Last year, I wrote an article that got quite a lot of attention thanks to a tweet by Max Blumenthal, News Bias Is a Choice to Lack Diversity. The article was about the implicit bias in the press because the reporters are all of the upper-middle and upper classes — cut off from the worlds of middle and lower class workers. I wrote, “This is why business reporters seem to only find news about the management side of business interesting. They don’t have any friends who are in labor unions.” The article got enough attention that Matt Yglesias read it and responded that reporters do known people in unions because most newspapers are unionized. Note the change from “are friends with” to “know.”
It’s a telling comment. I like Yglesias’ work very much. But he is blind to the interests of lower class workers who were so very well represented by unions in the decades before he was born. And he’s very much typical of a particular group of “data journalists” most symbolized by Vox. Again, I read Vox every day — they put out great work. But despite the publication’s claim that it is all about data, it is constrained as much by ideology as every other news outlet. It is just that their brand of soft neoliberalism is easily mistaken for the truth.
Erik Loomis over at Lawyers, Guns & Money has been on this beat for a while. I first noticed it with an article earlier this month, What Does Dylan Matthews Think The Worst New York Times Article Published in the Last Decade Is? It turned out that it was article by Paul Theroux, The Hypocrisy of “Helping” the Poor. Basically, the Vox senior correspondent thought that it was wrong — Really wrong! — to complain about globalization hurting poor people in America when it was helping poor people in Bangladesh.
Matthews original complaint was just a tweet. Now, two articles have been published attacking the original article. Loomis has all the details, More on Paul Theroux, the Greatest Monster in Known History for Caring About American Workers. And he dives pretty deeply into the subject of the Washington data journalists’ ideological dysfunction. It is a mindless acceptance of globalization as a Good Thing™. We all know that, all things equal, more trade is a good thing. Thus, any given worker complaining about their troubles should just shut up.
This is almost literally true of Annie Lowery. A woman in Theroux’s article was complaining about how the Clinton Foundation did all this work in Africa, “Don’t they realize our people need help?” To which Lowery responded, “Not in the way that people in Zimbabwe do, lady. Not even close.” It’s a shocking display of class based disdain. As if a paraplegic can’t complain so long as there are quadriplegics in the world. And as Loomis points out, it shows that they approach the problem of poverty “from 30,000 feet.” They have no connections to these people, just as their analyse of Uber is all about them getting more convenience in their urbane lives and not about struggling low-middle class drivers.
Jeff Spross at The Week provided a far more expansive view of the issue, Us against them? Why Globalization Doesn’t Have to Pit American Workers Against the World’s Poor.
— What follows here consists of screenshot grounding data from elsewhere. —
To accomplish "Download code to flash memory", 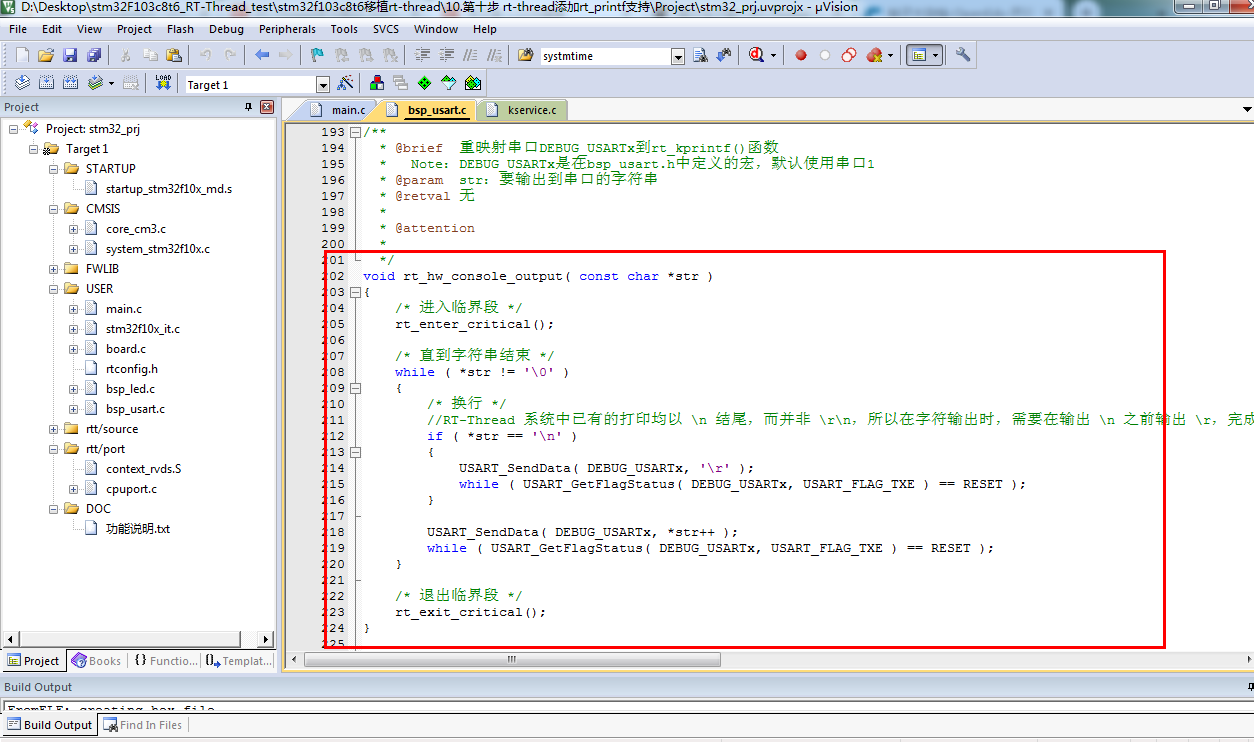I will [161, 84].

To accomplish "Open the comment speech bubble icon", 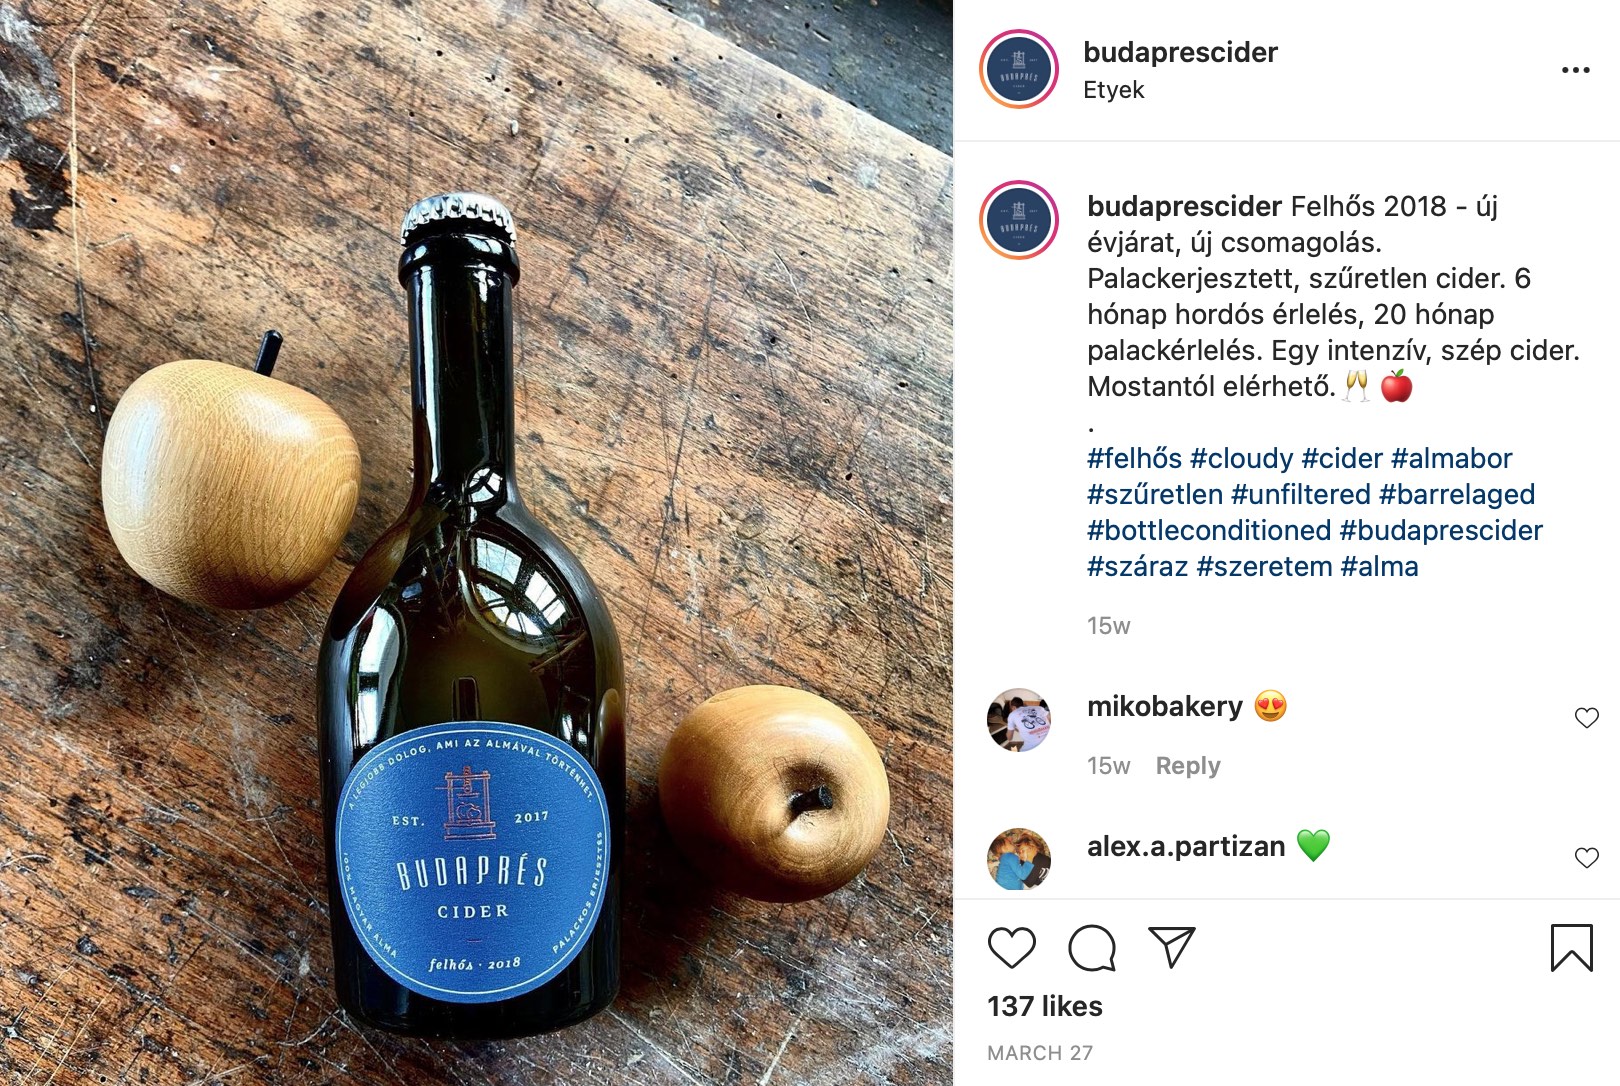I will point(1091,947).
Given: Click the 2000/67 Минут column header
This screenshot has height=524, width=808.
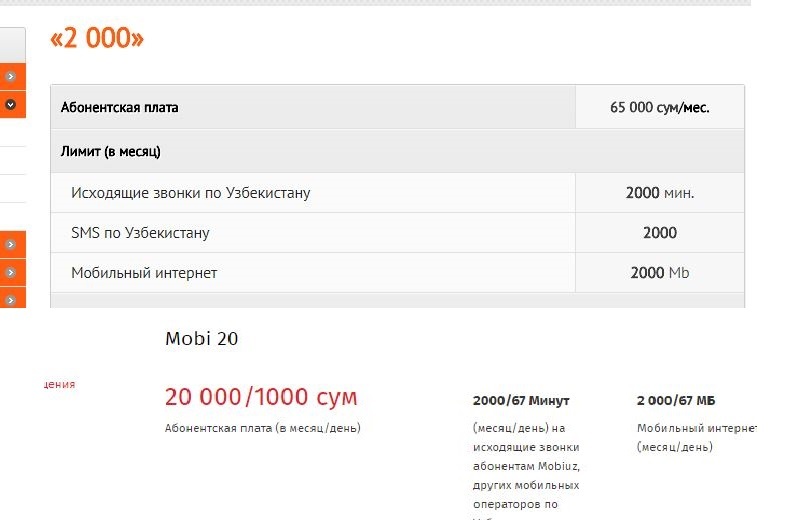Looking at the screenshot, I should point(520,401).
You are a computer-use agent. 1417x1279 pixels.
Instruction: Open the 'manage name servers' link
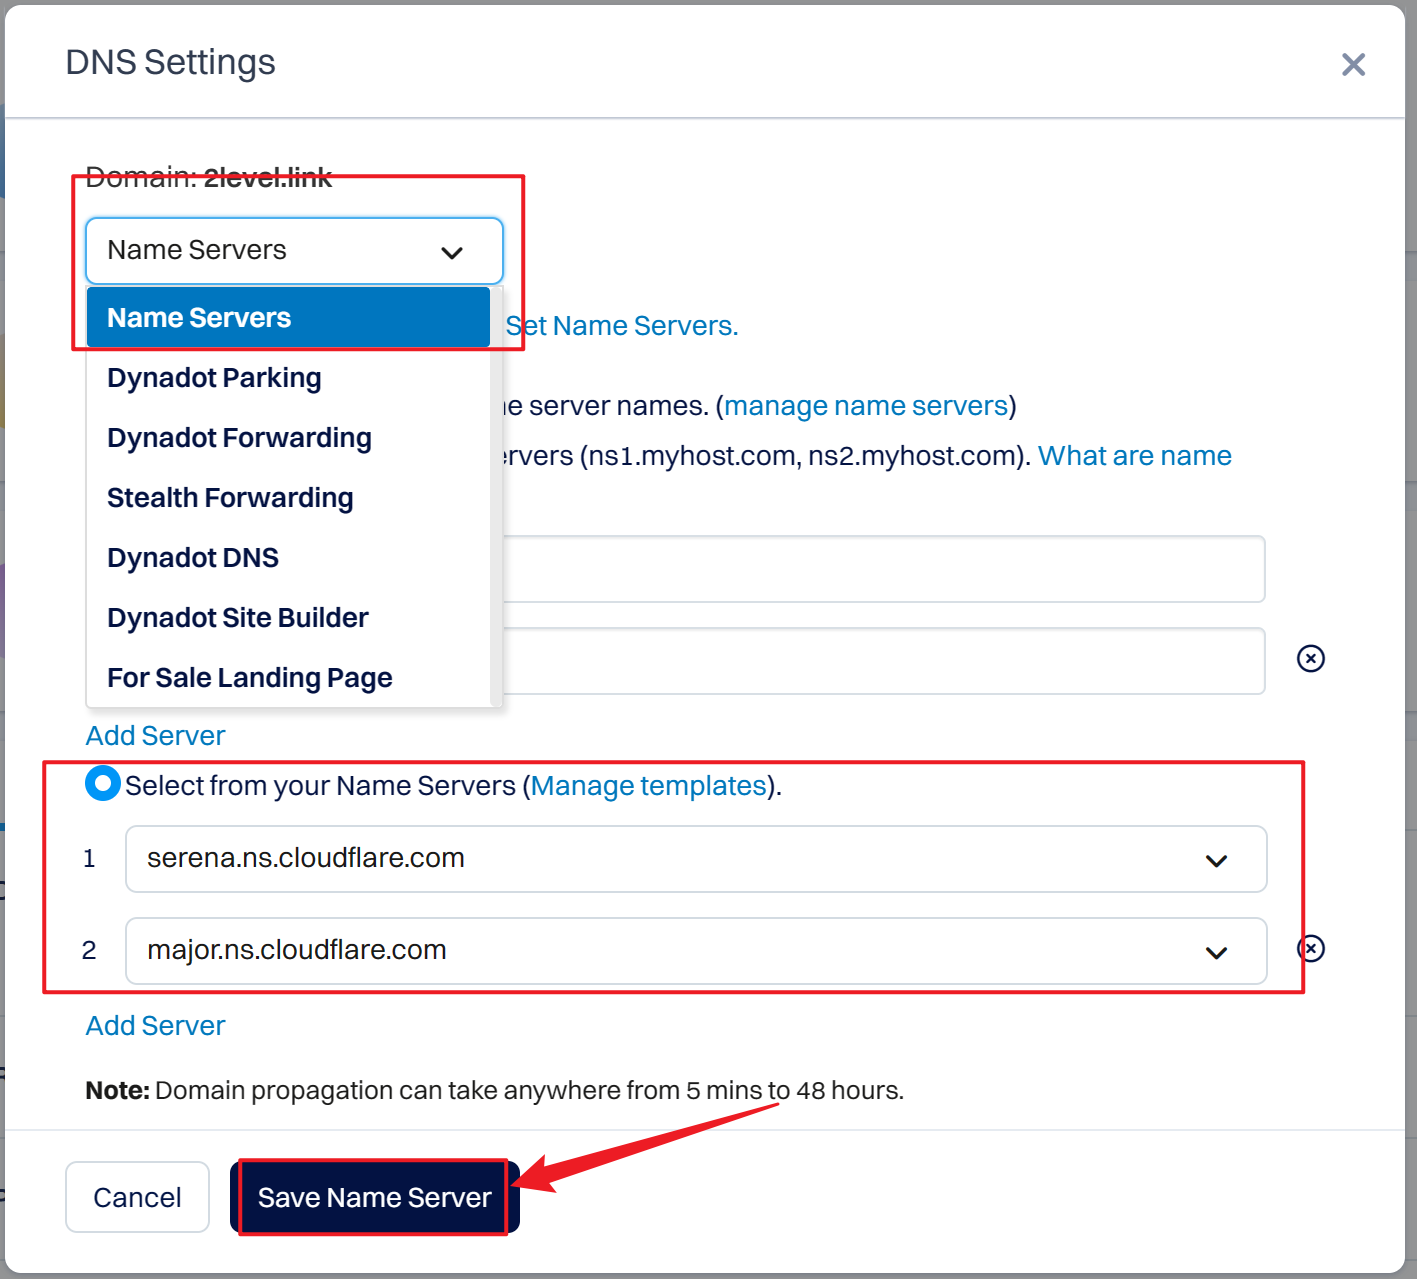pos(866,406)
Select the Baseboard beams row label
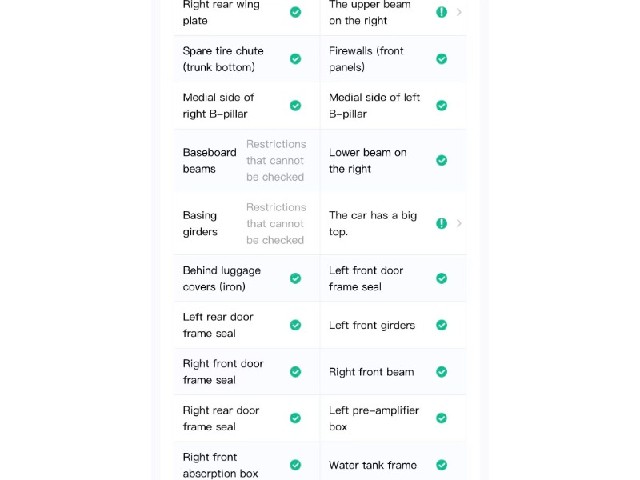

Basically, he’s making a Dean Baker kind of argument: globalization hurts the poor in America because our government has made it that way; we can have globalization that works for everyone. But what I want to focus on is Spross’ criticism of the “American preference for ‘absolute’ poverty measures.”
The reason I bring it up is because of this great lecture by Richard Wilkinson, where he looks at economic inequality. Between countries, inequality doesn’t seem to have much effect on broadly defined health measures. But it has a clear and large effect within countries. Clearly, this is a study only of advanced economies, and Zimbabwe is seriously messed up. But the idea that poor people in Mississippi should just shut up because other people are doing worse outside the country 10,000 miles away misses the whole point.
My takeaway from this is just how callous we all are. I don’t believe that the Vox crowd really cares any more about the people in Zimbabwe than they do the people in Mississippi. They certainly don’t have any experience with the people who are suffering there. But it is really the fact that having a callous disregard for the suffering in Mississippi and a deep concern for the suffering in Zimbabwe pushes their existing belief that globalization is a Good Thing™. All of the neoliberal data journalists should listen to Lowery’s own inadvertent wisdom, “The reality, you’ll be surprised to hear, is more complicated.”
After I wrote this, I noticed that the brilliant Matt Bruenig wrote, The Muddled Globalization Debate. He looks at the issue in an economic way and notes, “The fact that goods cost 10% less than they would in the alternative doesn’t help someone whose income is 30% less than the alternative.” It gets to the same issue, which is just that Lowery and company are clueless about the effects of globalization on actual people. They can wave a hand and say that there are things we could do to minimize the harm, but the fact remains that we don’t. It’s like I wrote earlier this year, No Trade Deals Until Our Economy Is Fixed. I’m not interested in trade deals even if they do increase GDP as long as the vast majority of the gains all go to the top.